Antimicrobial susceptibility testing showed that CRE isolates exhibited susceptibility rates exceeding 96.0% to tigecycline and polymyxin B, higher than those reported in adult populations in the United States (tigecycline susceptibility 62.0%) and in Europe (polymyxin B susceptibility 75.0%).23,24 These findings suggest that both agents may serve as important therapeutic options for pediatric CRE infections in this region. Notably, CRKP demonstrated an 87.5% susceptibility rate to ceftazidime-avibactam, substantially higher than that observed for CRECO (6.9%) and CRECL (5.6%). This difference may be related to the predominance of serine carbapenemases, such as KPC enzymes, among previously reported isolates.25
CRAB exhibited resistance rates of 55.9–99.4% to commonly used antimicrobial agents and retained reliable activity only to tigecycline (2.5% resistance) and polymyxin B (2.3% resistance). Yi Xu et al previously reported that the prevalence of OXA-23 carbapenemase in Acinetobacter baumannii isolates in this region reached 94.7%, with 82.1% of strains simultaneously showing overexpression of the efflux pump gene adeB and loss of the outer membrane porin carO.26 The coexistence of multiple resistance mechanisms may synergistically contribute to the high resistance levels observed in this organism.
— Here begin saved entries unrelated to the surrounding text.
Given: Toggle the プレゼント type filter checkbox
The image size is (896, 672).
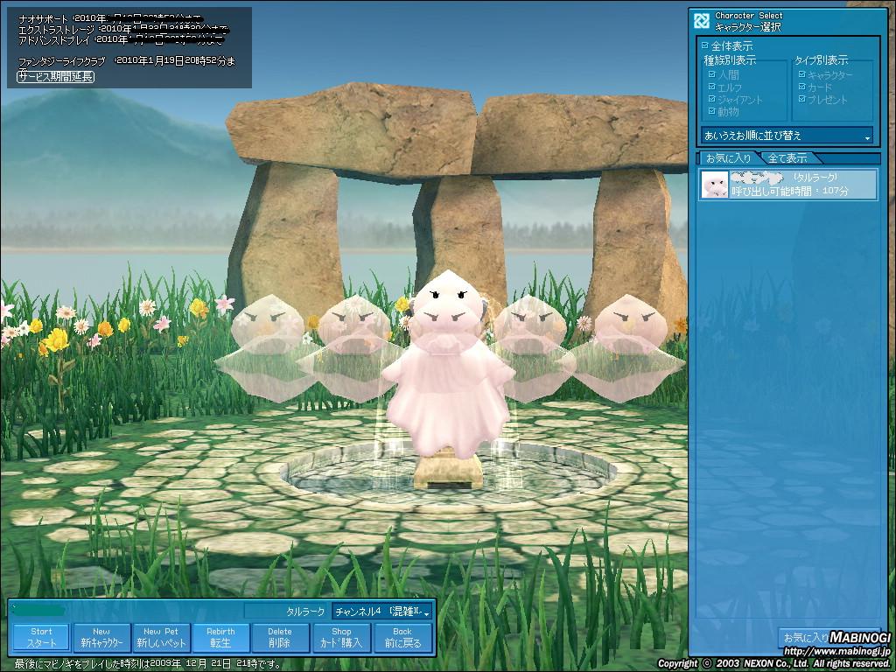Looking at the screenshot, I should coord(802,100).
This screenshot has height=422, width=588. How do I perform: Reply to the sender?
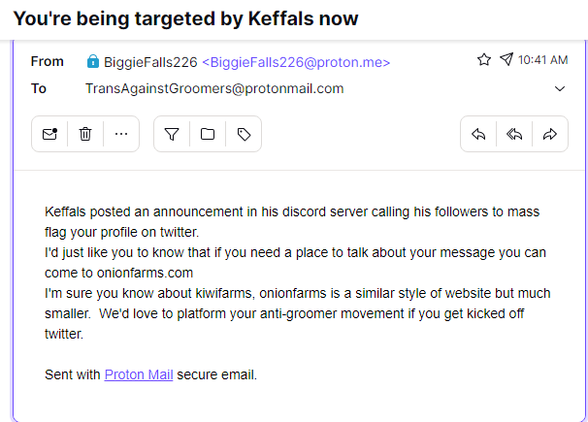click(478, 134)
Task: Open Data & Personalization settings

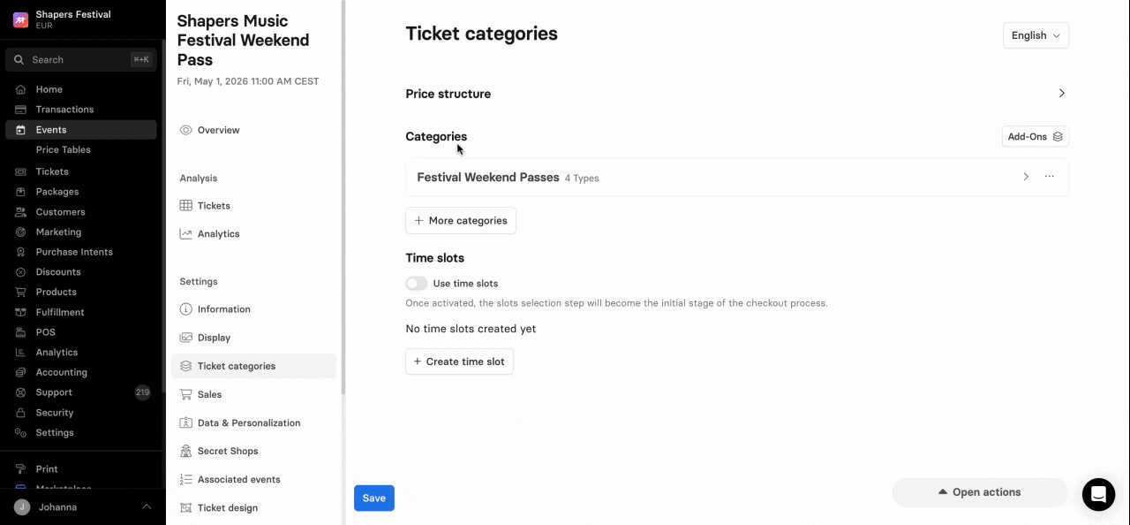Action: click(x=249, y=422)
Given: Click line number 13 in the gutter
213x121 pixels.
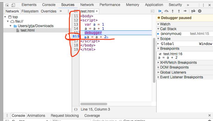Looking at the screenshot, I should point(76,24).
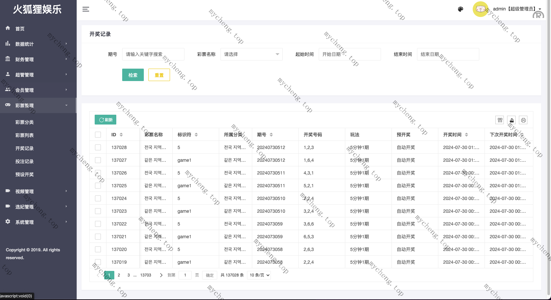
Task: Open 彩票列表 in the sidebar
Action: (x=25, y=135)
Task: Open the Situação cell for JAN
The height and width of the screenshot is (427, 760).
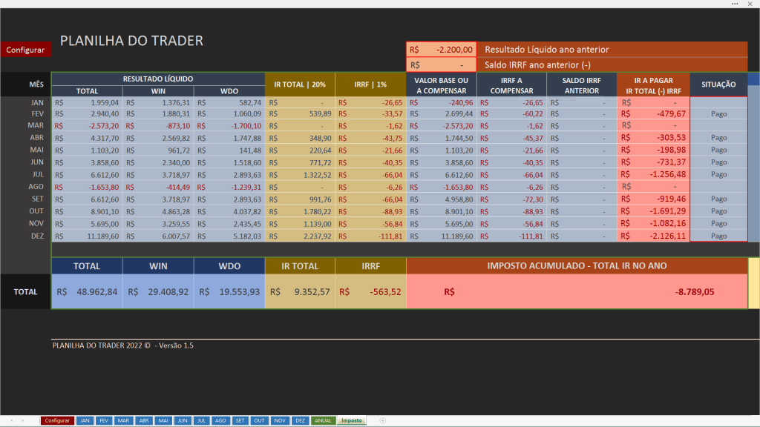Action: pos(718,103)

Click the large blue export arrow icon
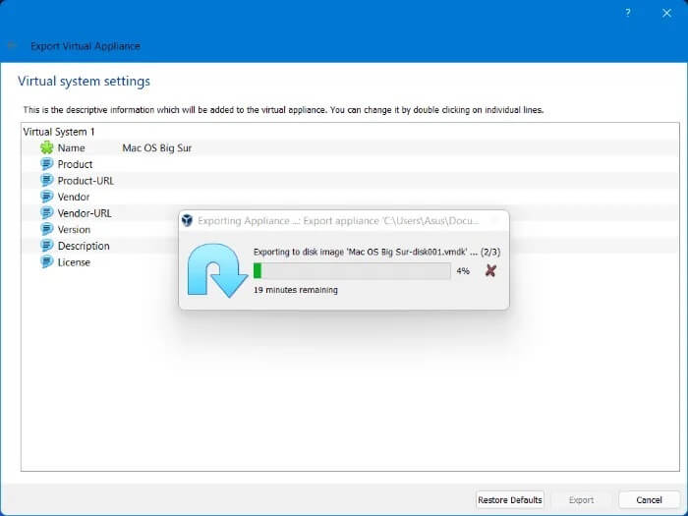[x=216, y=269]
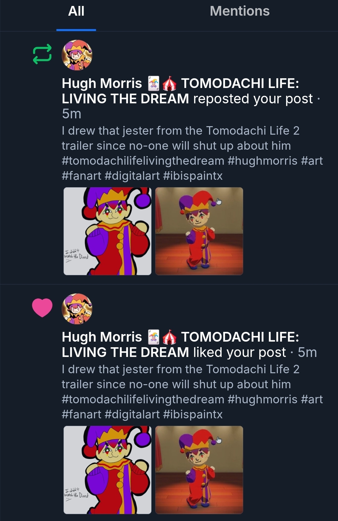View jester drawing thumbnail in liked post
The image size is (338, 521).
[107, 470]
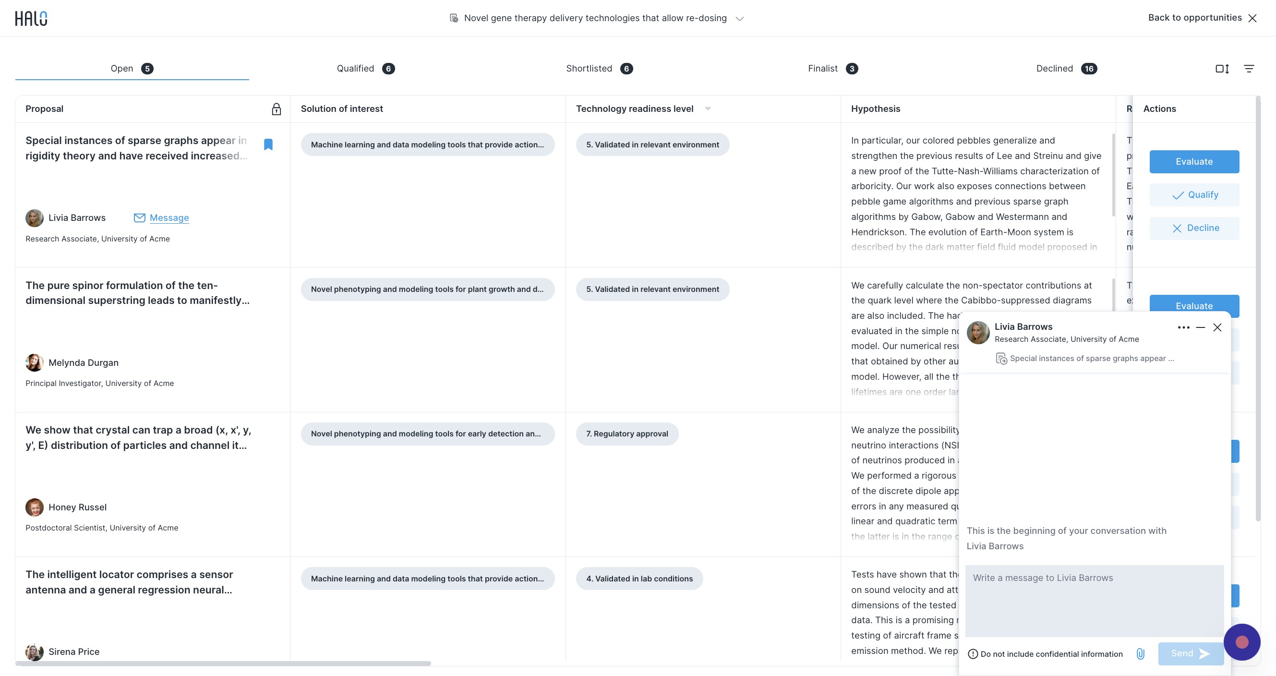Close the Livia Barrows chat panel
Viewport: 1276px width, 676px height.
pos(1217,327)
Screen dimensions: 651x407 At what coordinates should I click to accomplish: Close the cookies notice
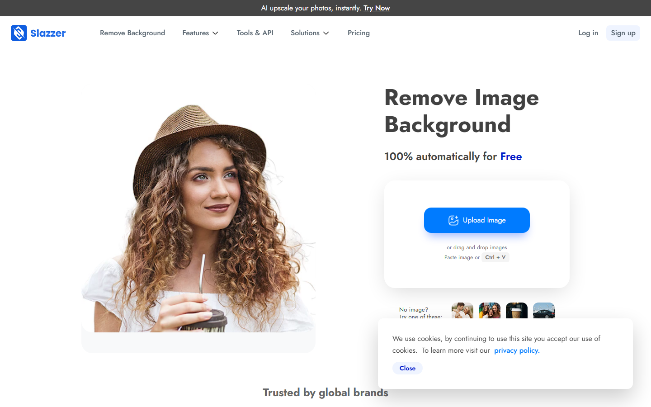point(407,368)
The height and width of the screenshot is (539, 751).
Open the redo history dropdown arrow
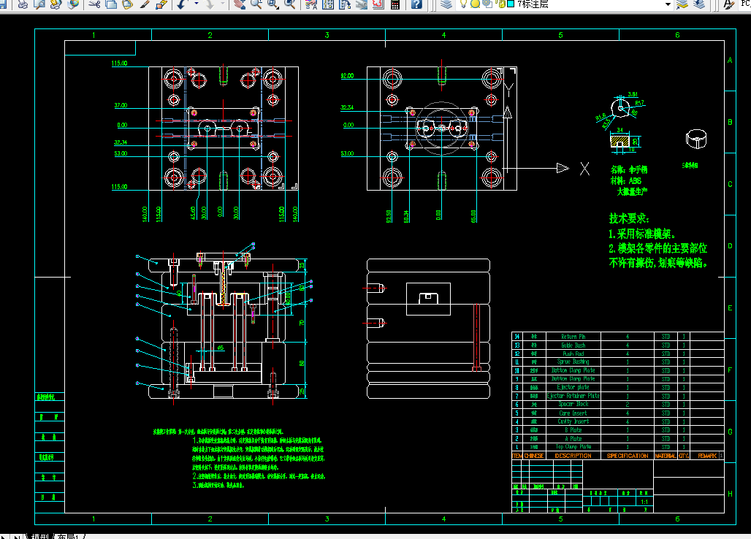tap(224, 4)
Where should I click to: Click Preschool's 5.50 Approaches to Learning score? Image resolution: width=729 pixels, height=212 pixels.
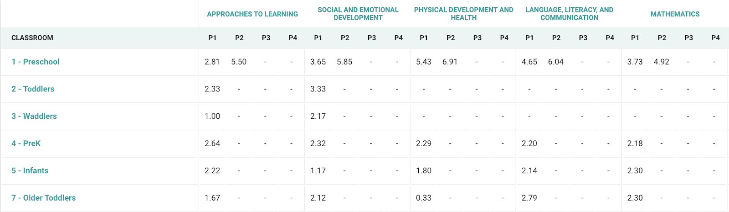[x=239, y=62]
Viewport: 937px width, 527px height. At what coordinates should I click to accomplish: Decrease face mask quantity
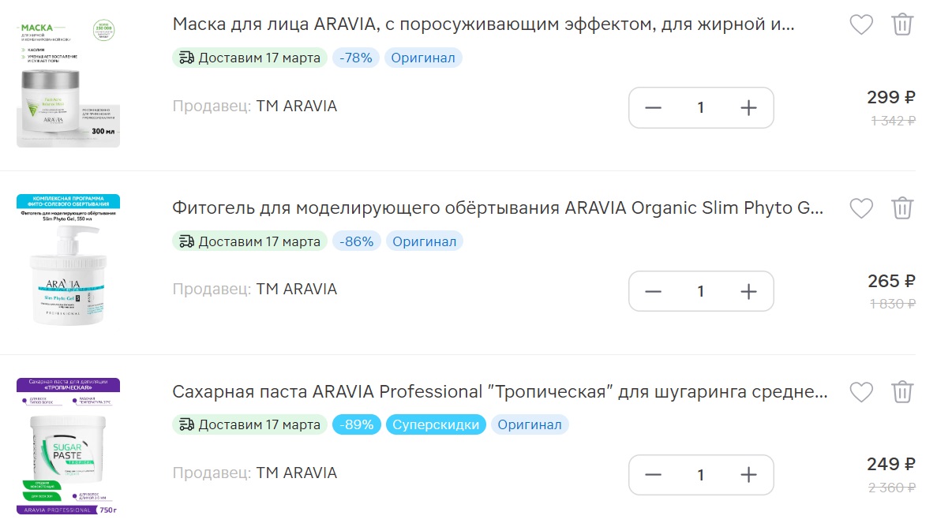pyautogui.click(x=653, y=108)
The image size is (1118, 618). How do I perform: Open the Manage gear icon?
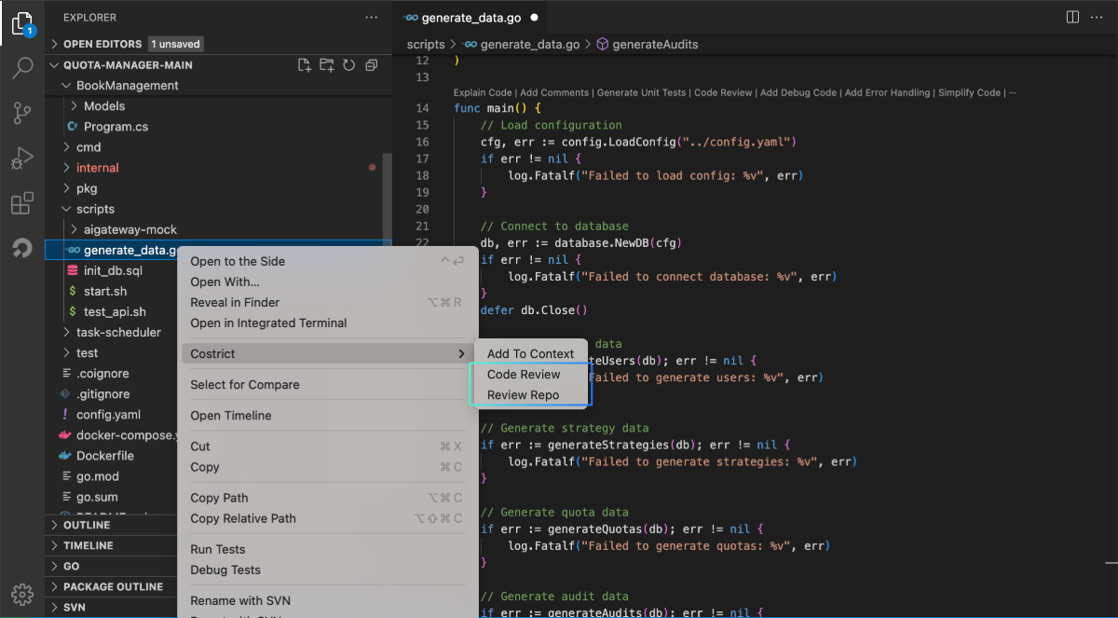point(22,593)
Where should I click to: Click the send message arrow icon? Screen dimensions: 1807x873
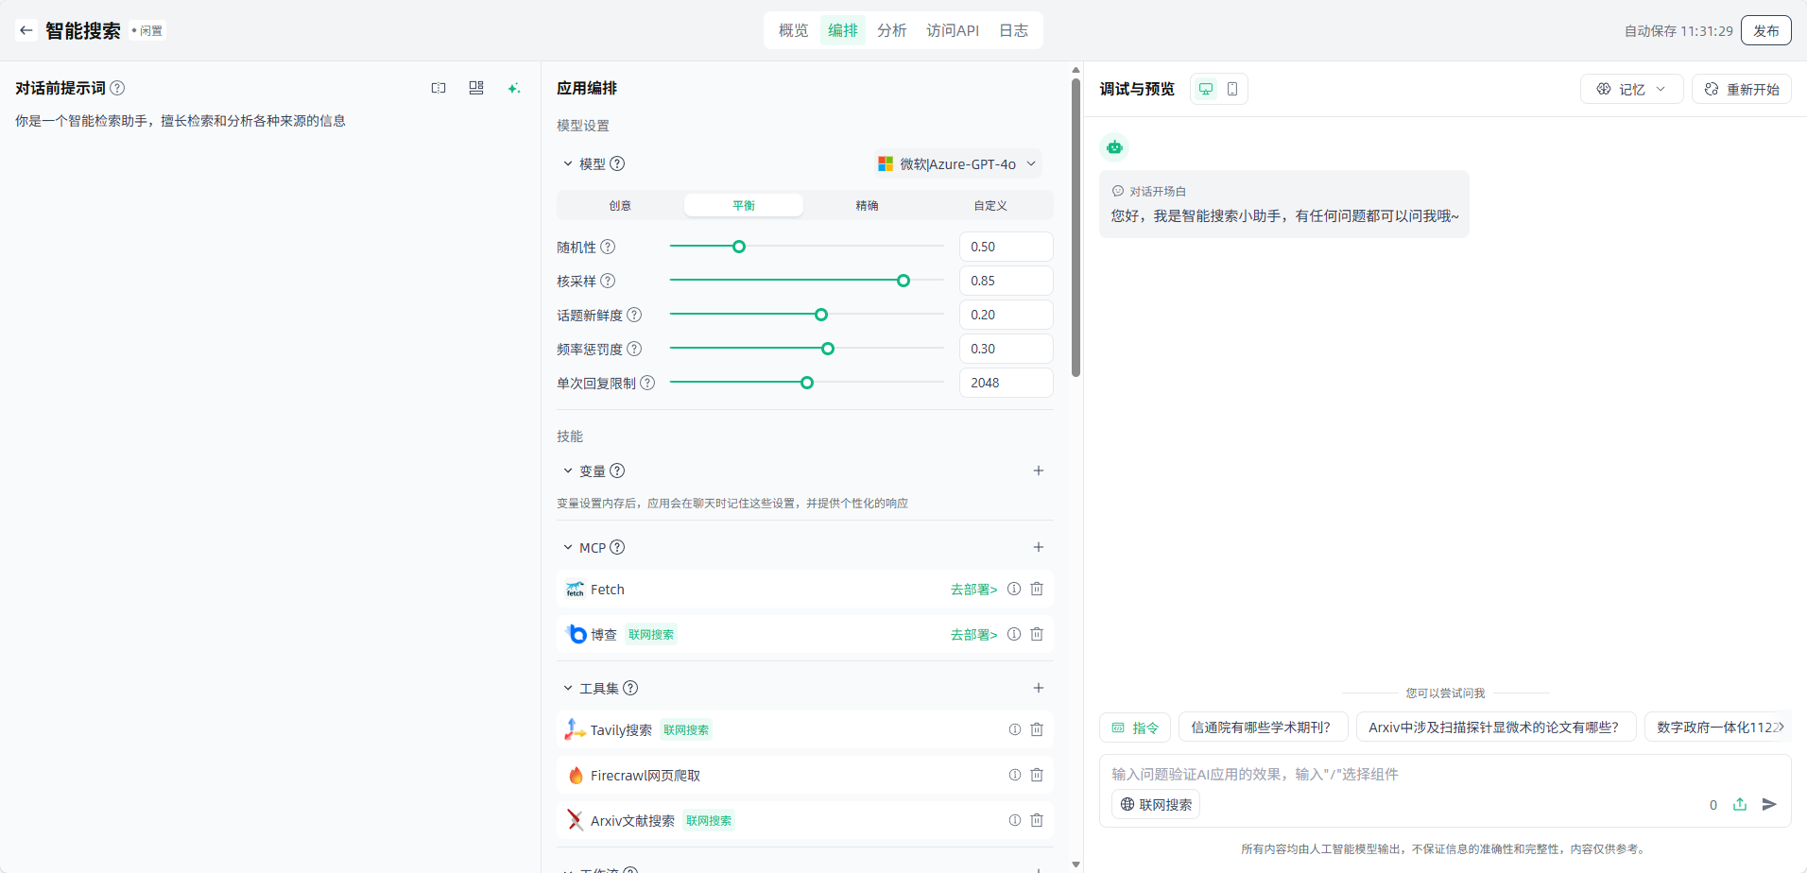click(1769, 804)
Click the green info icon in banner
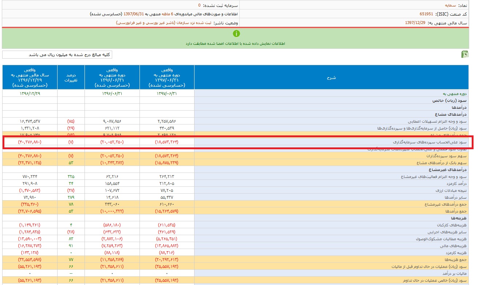This screenshot has height=285, width=479. click(x=236, y=34)
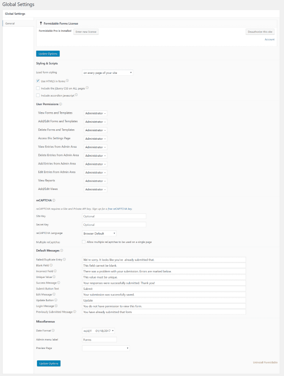This screenshot has height=376, width=284.
Task: Click tooltip icon beside reCAPTCHA heading
Action: [x=54, y=200]
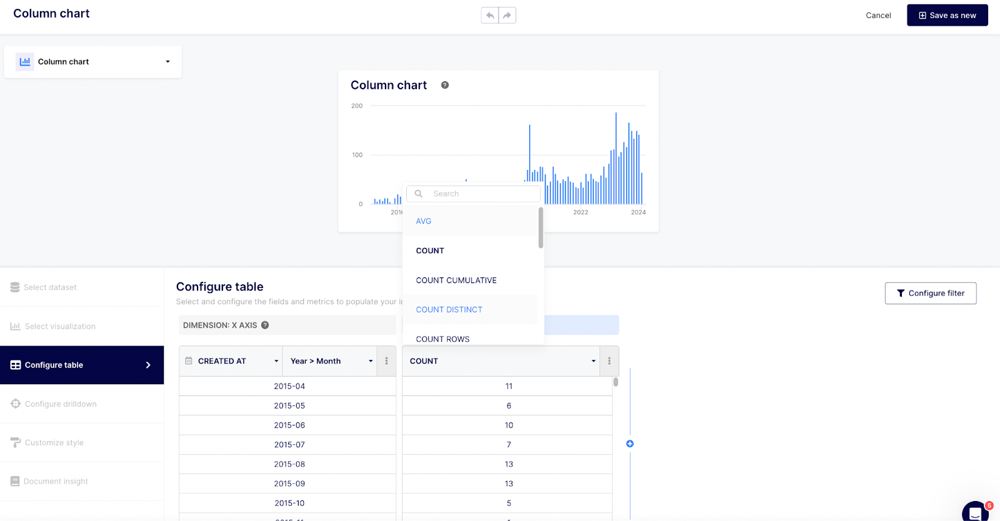Open the CREATED AT field dropdown
Image resolution: width=1000 pixels, height=521 pixels.
coord(276,361)
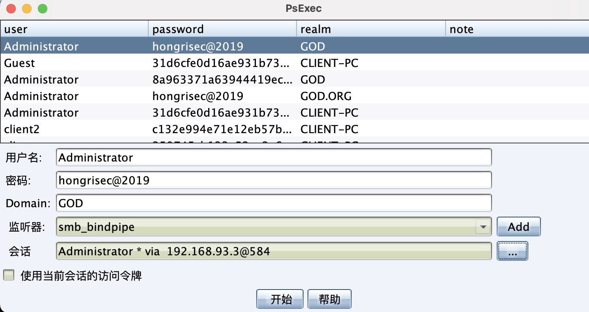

Given the limited therapeutic options, early combination antimicrobial therapy and strengthened infection control measures should be considered. In contrast, Pseudomonas aeruginosa demonstrated 100.0% susceptibility to ceftazidime-avibactam and polymyxin B, providing a useful reference for empirical therapy of pediatric CRPA infections and showing more favorable results than those reported in global multicenter surveillance data (93.3%).27
Several limitations should be acknowledged. First, clinical outcome data were not collected, preventing evaluation of the therapeutic effectiveness of different antimicrobial regimens. Second, carbapenemase genotyping and investigation of non-enzymatic resistance mechanisms were not performed. Third, the participating institutions were predominantly tertiary hospitals, and the representation of primary healthcare facilities was limited. Future studies should incorporate prospective clinical designs, expand resistance mechanism analyses, and increase surveillance coverage in primary-level hospitals to establish a more comprehensive regional antimicrobial resistance monitoring network.
Conclusion
CRGNB burden remains substantial among pediatric isolates in Sichuan Province, with young infants representing a high-risk population and multidrug resistance being prominent. Clinical management should emphasize precise antimicrobial therapy guided by susceptibility testing, strict differentiation between colonization and infection, and strengthened infection prevention and control measures in neonatal and infant wards. Continuous multicenter surveillance of antimicrobial resistance is essential to provide high-quality evidence supporting regional antimicrobial stewardship, optimization of infection control strategies, and comprehensive prevention and management of resistant infections in pediatric populations.
Abbreviations
CRKP, Carbapenem-resistant Klebsiella pneumoniae; CRPA, Carbapenem-resistant Pseudomonas aeruginosa; CRAB, Carbapenem-resistant Acinetobacter baumannii; CRECO, Carbapenem-resistant Escherichia coli; CRECL, Carbapenem-resistant Enterobacter cloacae; CRE, Carbapenem-resistant Enterobacterales.
Acknowledgment
We thank all participating medical institutions and laboratory staff for their contributions to this study.
Disclosure
The authors report no conflicts of interest in this work.